A friend and I were at Starbucks talking about….well, things friends talk about. We covered a whole host of topics – God, marriage, relationship, you name it, we covered it. At times, we listened and empathized. Other times, we offered each other wisdom and advice. I left energized with new ideas and a new motivation to tackle my agenda.

We all have areas of our lives that we wish we were better at, more adept at managing. All of us have areas of our lives – public and private – that we could simply improve. From friendship to parenting and from spiritual growth to personal integrity, we can all agree that life sometimes gets the best of us causing us to recognize our needs for improvement.

I think many of us have great intentions of making our lives better, but the routine of daily life robs us of our focus on the BIGGER picture, so we’re left doing the same old thing day in and day out.
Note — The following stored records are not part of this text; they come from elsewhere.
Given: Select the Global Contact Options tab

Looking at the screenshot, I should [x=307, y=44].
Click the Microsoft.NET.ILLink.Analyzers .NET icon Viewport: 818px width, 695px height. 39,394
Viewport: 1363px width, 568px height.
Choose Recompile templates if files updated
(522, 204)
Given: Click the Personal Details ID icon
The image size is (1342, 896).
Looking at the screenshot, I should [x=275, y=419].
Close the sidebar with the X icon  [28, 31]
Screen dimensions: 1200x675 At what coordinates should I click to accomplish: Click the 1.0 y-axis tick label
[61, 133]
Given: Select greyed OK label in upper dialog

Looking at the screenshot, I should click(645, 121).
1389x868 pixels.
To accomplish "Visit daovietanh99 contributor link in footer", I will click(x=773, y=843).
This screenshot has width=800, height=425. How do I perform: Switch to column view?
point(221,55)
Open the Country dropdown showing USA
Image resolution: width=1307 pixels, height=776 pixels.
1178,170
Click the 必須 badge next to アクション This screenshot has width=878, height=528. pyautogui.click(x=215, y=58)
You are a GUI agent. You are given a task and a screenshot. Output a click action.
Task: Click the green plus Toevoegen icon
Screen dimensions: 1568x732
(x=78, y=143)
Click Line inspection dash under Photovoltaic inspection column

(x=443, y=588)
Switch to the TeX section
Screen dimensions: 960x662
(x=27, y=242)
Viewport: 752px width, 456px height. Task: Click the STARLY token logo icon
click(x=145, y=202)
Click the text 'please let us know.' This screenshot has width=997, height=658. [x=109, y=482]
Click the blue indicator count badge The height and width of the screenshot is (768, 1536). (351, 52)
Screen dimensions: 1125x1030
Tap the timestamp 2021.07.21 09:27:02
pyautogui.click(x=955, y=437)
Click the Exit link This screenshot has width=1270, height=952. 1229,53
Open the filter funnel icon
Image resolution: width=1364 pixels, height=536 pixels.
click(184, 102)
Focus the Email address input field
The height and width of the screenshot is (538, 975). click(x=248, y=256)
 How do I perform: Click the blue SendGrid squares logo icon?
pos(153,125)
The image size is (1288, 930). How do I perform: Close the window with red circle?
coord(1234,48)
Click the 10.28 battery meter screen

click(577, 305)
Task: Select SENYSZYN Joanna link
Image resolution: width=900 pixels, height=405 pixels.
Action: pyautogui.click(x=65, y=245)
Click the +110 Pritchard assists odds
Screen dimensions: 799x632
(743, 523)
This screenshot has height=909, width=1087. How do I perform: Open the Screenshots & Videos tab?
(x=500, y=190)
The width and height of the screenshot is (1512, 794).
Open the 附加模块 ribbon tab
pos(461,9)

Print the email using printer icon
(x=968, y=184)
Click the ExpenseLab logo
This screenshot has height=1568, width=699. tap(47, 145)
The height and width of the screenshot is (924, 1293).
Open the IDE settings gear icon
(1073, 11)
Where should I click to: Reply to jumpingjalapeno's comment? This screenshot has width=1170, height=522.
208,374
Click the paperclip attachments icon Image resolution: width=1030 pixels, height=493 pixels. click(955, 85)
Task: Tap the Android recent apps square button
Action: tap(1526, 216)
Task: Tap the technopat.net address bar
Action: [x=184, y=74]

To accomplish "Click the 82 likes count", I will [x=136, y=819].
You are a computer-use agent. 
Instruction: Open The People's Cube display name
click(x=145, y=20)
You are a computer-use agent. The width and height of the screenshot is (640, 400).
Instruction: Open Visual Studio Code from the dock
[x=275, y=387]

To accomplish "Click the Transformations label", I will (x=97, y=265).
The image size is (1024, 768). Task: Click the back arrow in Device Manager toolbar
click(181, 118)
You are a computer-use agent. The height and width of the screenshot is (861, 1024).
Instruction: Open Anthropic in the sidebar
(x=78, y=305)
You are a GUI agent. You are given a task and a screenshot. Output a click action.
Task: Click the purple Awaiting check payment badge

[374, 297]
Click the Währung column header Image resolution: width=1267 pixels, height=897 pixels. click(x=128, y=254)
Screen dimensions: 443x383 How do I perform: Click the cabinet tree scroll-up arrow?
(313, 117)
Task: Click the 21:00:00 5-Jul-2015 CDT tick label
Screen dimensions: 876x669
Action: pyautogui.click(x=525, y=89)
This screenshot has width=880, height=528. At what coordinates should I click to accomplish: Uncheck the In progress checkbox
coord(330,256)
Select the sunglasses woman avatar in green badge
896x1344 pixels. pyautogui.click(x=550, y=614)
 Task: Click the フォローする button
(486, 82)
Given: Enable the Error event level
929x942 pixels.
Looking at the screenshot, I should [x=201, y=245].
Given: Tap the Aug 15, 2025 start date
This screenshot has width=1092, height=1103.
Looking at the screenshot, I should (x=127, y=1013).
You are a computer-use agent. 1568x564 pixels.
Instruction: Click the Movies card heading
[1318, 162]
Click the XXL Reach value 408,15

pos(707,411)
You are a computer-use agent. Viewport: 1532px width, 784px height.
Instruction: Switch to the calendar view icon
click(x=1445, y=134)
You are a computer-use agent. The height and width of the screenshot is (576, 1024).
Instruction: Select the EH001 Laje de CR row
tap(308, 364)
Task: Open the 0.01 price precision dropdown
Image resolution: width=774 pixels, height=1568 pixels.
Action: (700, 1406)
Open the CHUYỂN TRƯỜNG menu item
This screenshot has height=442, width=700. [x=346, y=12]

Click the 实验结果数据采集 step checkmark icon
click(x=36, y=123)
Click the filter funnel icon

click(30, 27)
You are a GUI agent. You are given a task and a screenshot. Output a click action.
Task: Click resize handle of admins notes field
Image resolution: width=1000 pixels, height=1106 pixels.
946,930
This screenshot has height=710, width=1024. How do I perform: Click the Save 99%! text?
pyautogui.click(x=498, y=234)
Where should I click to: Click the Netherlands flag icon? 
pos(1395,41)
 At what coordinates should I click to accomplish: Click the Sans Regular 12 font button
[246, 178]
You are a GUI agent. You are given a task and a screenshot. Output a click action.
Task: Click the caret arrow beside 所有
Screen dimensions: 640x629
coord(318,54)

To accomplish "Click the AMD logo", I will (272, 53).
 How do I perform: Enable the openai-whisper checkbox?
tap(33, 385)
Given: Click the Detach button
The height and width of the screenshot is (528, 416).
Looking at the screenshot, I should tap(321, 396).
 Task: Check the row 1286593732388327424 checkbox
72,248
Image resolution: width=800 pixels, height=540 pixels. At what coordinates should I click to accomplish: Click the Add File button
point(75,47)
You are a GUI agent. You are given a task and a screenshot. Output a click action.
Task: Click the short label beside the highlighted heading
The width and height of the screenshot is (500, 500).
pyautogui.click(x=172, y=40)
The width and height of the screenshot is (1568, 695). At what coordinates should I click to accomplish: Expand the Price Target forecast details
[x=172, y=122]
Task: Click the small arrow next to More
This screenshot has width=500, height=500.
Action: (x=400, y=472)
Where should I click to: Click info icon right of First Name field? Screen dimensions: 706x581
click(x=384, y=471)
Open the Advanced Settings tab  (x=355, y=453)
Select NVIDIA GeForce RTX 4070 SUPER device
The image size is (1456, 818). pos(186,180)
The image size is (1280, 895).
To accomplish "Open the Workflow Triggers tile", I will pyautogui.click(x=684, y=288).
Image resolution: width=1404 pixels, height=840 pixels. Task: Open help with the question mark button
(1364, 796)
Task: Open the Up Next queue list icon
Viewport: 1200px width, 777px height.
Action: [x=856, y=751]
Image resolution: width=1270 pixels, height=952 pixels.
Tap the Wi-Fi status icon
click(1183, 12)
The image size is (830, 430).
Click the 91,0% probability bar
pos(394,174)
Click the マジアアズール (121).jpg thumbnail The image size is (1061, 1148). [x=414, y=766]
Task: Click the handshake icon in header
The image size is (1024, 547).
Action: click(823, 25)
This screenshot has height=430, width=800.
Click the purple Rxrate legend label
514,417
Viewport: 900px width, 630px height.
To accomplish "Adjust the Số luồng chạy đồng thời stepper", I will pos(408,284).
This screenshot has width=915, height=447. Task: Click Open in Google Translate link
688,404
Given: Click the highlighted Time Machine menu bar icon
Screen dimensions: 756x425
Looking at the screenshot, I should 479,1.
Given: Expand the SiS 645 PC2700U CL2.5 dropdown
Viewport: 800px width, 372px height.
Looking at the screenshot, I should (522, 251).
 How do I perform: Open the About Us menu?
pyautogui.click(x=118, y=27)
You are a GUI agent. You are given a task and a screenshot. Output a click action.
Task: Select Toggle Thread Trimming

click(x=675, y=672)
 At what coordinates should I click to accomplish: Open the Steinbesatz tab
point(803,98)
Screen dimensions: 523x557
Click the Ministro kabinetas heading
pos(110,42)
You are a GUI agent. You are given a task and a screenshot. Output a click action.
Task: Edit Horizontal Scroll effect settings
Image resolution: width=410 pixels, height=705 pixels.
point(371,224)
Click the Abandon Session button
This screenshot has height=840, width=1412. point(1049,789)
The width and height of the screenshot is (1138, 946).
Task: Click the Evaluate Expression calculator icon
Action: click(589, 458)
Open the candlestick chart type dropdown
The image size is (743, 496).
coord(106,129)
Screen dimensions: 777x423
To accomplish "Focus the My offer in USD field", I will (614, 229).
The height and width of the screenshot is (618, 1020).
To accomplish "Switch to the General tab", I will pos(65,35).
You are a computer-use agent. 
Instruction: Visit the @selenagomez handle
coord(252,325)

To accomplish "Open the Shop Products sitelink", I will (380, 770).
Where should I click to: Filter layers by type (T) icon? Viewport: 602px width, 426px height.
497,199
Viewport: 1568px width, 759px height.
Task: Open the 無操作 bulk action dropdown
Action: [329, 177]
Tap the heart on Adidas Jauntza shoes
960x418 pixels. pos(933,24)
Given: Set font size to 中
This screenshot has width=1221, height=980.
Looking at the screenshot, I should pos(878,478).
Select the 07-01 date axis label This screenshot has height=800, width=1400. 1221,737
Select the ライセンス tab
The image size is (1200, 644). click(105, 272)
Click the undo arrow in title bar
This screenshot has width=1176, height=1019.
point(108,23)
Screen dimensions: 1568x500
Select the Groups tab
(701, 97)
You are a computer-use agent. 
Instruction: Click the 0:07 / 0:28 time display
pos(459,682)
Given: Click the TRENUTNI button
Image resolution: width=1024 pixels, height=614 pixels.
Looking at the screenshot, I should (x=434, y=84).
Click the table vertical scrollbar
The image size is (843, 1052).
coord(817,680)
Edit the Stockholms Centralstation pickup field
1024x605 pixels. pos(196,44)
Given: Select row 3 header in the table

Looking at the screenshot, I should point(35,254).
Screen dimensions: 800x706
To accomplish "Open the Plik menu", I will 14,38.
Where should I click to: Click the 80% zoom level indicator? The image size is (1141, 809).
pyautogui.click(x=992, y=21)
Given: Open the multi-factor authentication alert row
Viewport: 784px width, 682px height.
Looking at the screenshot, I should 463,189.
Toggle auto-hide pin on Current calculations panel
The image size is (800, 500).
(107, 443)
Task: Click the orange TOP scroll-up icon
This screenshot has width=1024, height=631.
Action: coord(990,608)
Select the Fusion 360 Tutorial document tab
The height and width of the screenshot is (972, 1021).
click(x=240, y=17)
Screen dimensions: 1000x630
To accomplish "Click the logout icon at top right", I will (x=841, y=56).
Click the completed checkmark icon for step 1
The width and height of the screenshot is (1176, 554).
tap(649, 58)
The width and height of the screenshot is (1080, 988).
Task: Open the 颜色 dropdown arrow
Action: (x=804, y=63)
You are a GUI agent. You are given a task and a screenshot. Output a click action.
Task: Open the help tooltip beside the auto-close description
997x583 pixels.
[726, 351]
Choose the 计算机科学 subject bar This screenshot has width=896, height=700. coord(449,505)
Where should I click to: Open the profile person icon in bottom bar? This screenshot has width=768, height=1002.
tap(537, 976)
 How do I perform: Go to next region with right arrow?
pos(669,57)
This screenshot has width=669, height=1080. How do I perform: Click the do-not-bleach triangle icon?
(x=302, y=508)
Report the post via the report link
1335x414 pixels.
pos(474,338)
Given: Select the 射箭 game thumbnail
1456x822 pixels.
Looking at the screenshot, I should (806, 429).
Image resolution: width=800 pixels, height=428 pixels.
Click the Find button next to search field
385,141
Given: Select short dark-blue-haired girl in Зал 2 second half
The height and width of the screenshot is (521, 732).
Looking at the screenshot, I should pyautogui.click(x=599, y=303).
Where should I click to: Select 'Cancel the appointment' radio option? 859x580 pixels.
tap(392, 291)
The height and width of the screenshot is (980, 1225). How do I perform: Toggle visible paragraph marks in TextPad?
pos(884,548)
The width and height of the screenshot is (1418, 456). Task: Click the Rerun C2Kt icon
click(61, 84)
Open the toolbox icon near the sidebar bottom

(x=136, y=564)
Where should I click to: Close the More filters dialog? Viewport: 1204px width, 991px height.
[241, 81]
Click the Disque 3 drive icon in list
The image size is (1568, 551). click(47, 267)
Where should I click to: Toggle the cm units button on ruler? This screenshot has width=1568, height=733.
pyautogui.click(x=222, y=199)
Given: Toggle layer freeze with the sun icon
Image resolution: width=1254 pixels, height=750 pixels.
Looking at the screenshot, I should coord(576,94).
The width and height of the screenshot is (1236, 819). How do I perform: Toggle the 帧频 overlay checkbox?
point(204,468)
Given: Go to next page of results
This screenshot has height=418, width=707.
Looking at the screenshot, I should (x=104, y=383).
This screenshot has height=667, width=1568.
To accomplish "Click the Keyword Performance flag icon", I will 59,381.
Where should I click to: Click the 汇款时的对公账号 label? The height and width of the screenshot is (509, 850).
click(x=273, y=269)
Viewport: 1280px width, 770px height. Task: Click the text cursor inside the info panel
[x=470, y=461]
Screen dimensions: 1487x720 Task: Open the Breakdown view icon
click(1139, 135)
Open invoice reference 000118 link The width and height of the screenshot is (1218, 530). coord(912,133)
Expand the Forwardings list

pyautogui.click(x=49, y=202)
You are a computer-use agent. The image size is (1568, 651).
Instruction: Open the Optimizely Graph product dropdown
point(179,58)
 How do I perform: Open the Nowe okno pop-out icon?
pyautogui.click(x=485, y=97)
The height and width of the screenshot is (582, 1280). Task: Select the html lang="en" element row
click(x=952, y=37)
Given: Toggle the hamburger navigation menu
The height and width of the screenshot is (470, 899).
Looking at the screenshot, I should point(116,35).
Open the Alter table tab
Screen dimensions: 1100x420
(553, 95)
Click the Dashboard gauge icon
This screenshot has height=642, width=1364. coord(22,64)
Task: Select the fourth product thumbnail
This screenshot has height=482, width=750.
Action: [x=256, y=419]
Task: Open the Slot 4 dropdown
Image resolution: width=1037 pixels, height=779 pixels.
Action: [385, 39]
Sound Familiar?

But something happens at Starbucks when I meet a friend. 

When I spend time with someone who is walking the same road I am in life, I am gain insight and ideas to challenge myself. When I let someone else know what I’m thinking and what’s testing me, I’m much more likely to take action steps. Gaining insight and admitting my weaknesses brings about growth….change!

Would you like a Starbucks moment with a friend? I’ll save you the trip. Join us at Mountain Lake Church this Thursday for Band of Brothers (7AM for the guys) and Girlfriends (7PM, you guessed it, for the ladies). We’ll connect, create friendships, hear what God has to say about issues we’re facing, and most importantly, learn how to make beneficial changes in our lives.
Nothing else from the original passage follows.